Kommentar Versöhnen statt spalten
Die Zukunft des Gesundheitswesens wird düster und verstörend gemalt. Der Bundesgesundheitsminister wird z.B. auf einem Plakat dafür verantwortlich gemacht, wenn es „hier bald“ keine Babys mehr gibt, weil Geburtsstationen schließen müssen.
Letzteres nimmt Prof. Dr. Karl Lauterbach der DKG übel. Über die „persönliche unseriöse Hetzkampagne“ beklagte er sich auf X: „Damit argumentiert man nicht differenzierter als die @AfD.“ Diese „Entgleisung“ brachte wiederum die 16 Krankenhausgesellschaften der Länder in Rage. In einem offenen Brief erinnerten sie den Minister an das Motto „Versöhnen statt spalten“ von SPD-Größe Johannes Rau.
Dass man mit dem ständigen Schlechtreden der Lage und Beschuldigen der Ampelregierung Wähler an den rechten Parteienrand treiben könnte, ist bei der jüngsten KBV-Vertreterversammlung thematisiert worden. Natürlich will man das nicht. Das Bekenntnis zur Demokratie samt Ablehnung von Antisemitismus und Fremdenfeindlichkeit fehlte in keiner der jüngeren Pressemitteilungen ärztlicher Institutionen.

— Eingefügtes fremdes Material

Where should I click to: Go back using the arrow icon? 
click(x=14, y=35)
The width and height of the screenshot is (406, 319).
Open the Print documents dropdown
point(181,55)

Schließlich ist man untrennbarer Teil einer bunten Gesellschaft. Mit zwinkerndem Auge verweist KBV-Vize Dr. Stephan Hofmeister darauf, dass man auch nicht mit Mistgabeln vors Kanzleramt zieht oder Gülle vors BMG kippt, obwohl es „da draußen“ genug Kolleginnen und Kollegen gebe, „die es begrüßen würden“.

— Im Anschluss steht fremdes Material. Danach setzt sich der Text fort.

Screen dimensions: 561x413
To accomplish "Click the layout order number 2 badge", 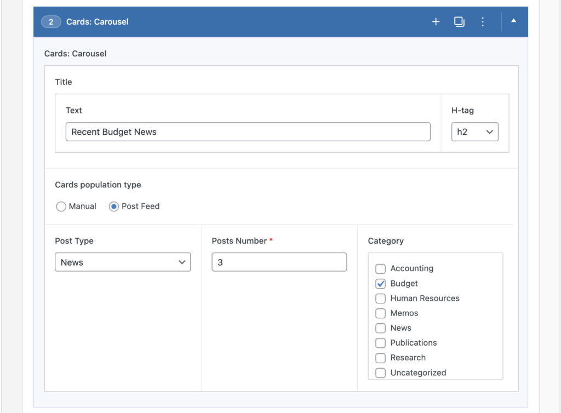I will pyautogui.click(x=51, y=22).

Nun zeigt aber gerade das Beispiel der Bauern, wie Proteste von rechts unterwandert werden und eskalieren können. Und die Politik knickte sogar noch ein.
Merke: Kritik zuspitzen und personalisieren gehört zur Meinungsfreiheit und zum demokratischen Diskurs. Das Trennen von politischer Auseinandersetzung und Hetze, von Fakt und Fake fällt allerdings immer schwerer. Wer hier beharrlich Öl ausgießt, muss sich jedenfalls über Brände nicht wundern.